Educational reference, not medical advice. Talk to a clinician before changing what you take.Read more.

Condition

Migraine

A neurological disorder of recurrent, often one-sided throbbing headaches, sometimes with aura, nausea, and light sensitivity.

See a clinician

Some causes of migraine need medical care, not self-treatment.
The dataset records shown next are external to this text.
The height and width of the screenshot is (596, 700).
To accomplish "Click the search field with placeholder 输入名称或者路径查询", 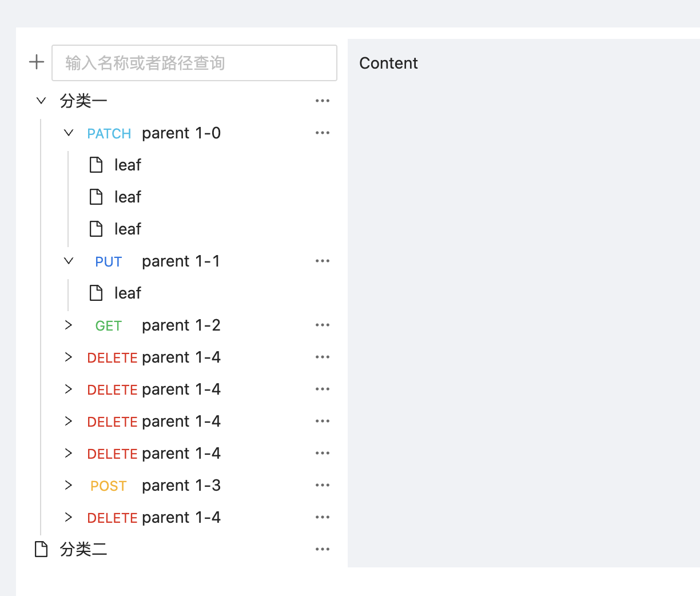I will coord(194,63).
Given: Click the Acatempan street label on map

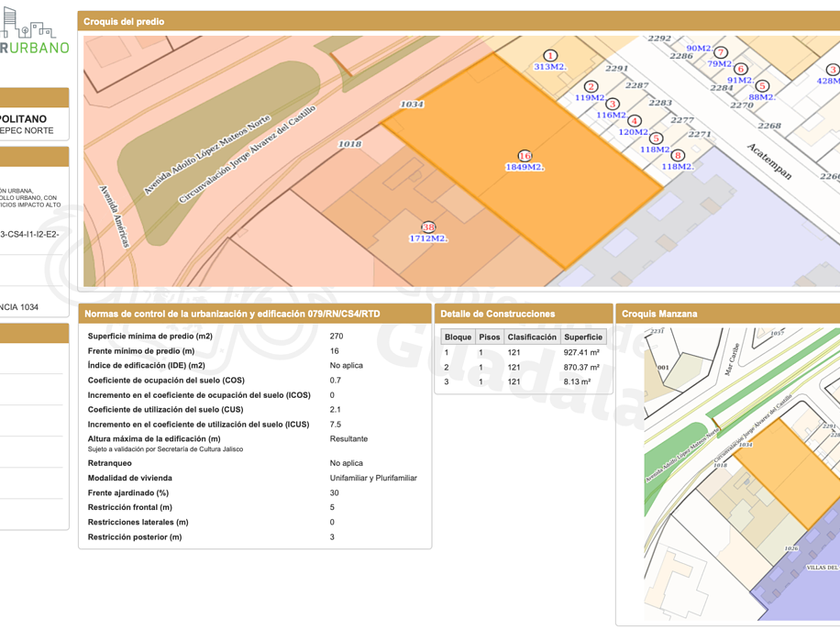Looking at the screenshot, I should [769, 160].
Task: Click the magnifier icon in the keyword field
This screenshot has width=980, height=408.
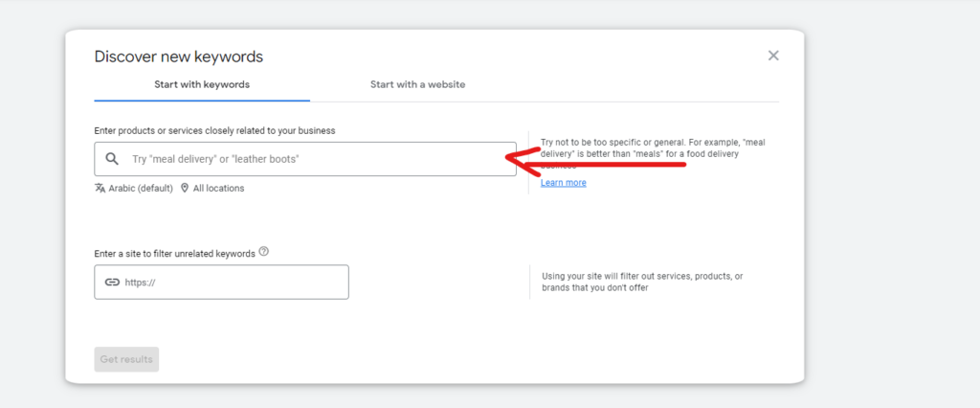Action: point(112,159)
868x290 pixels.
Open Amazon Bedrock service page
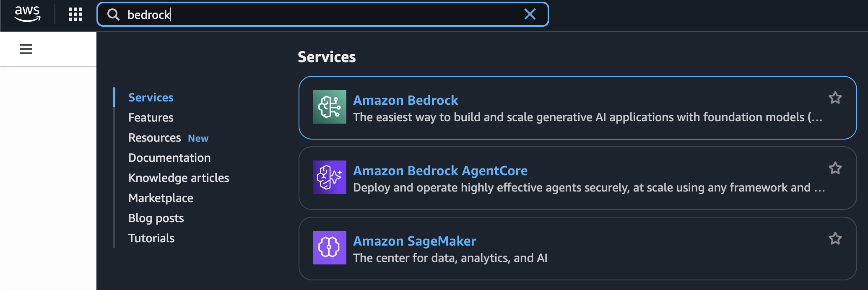pos(405,100)
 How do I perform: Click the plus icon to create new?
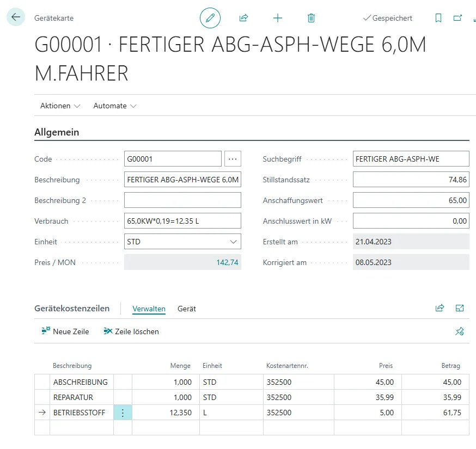(x=278, y=18)
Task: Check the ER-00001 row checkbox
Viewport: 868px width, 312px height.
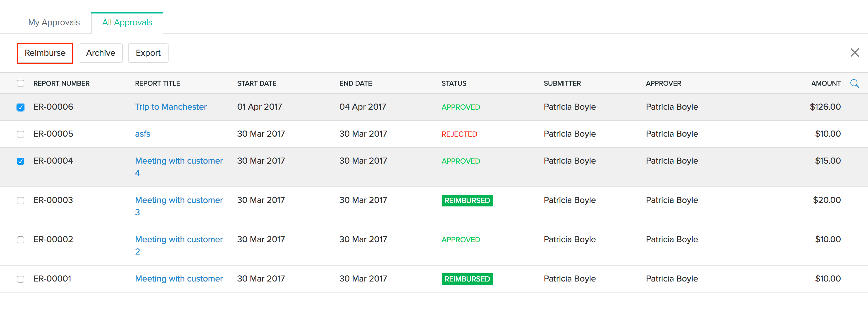Action: (x=21, y=279)
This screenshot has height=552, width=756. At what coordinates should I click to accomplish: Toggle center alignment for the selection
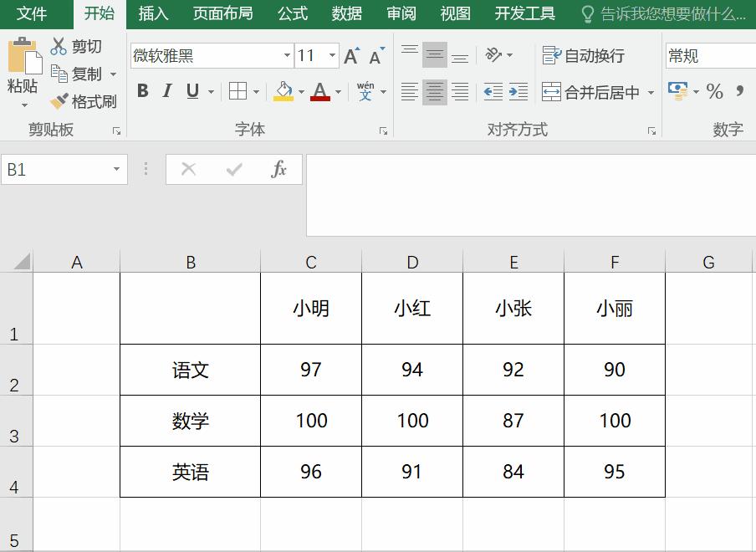[435, 91]
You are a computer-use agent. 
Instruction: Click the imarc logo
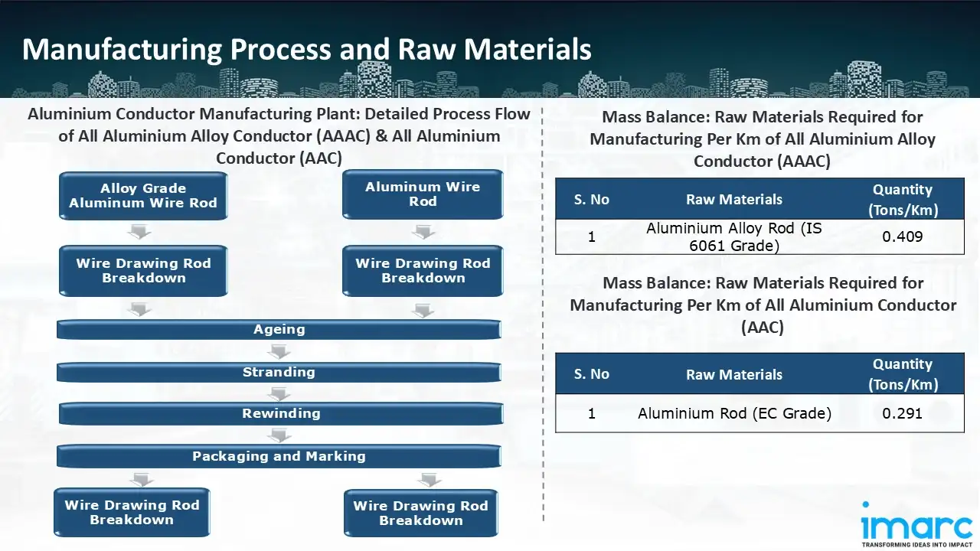915,525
Seek help for any of these:

  • A sudden "thunderclap" headache that peaks within a minute
  • The "worst headache of your life", or a clearly different new pattern
  • Headache with fever and a stiff neck, confusion, weakness, or vision loss
  • A new headache after age 50, or with a history of cancer or weakened immunity
  • Headache after head injury, or that wakes you from sleep

What may help

Remedies studied for migraine, ranked by strength of evidence.

  • B
    Butterbur herb

    A PA-free extract (75 mg twice daily) cut migraine frequency about 48% vs 26% placebo — but safety concerns dominate the decision.

  • B
    Coenzyme Q10 supplement

    About 300 mg/day modestly reduced migraine frequency and days, and was well tolerated.

  • B
    Magnesium nutrient

    About 600 mg/day modestly reduces migraine attack frequency; evidence is mixed but supportive.

  • B
    Riboflavin (vitamin B2) nutrient

    High-dose riboflavin (400 mg/day) reduced migraine frequency with a low number-needed-to-treat.

  • C
    Feverfew herb

    May modestly reduce migraine attack frequency, but trials are inconsistent and low-quality.

Several supplements have genuine preventive evidence for migraine — magnesium, riboflavin, and CoQ10 are well tolerated; feverfew is weaker; butterbur works but carries a liver-toxicity concern unless PA-free. These reduce attack frequency; they are not acute pain relief.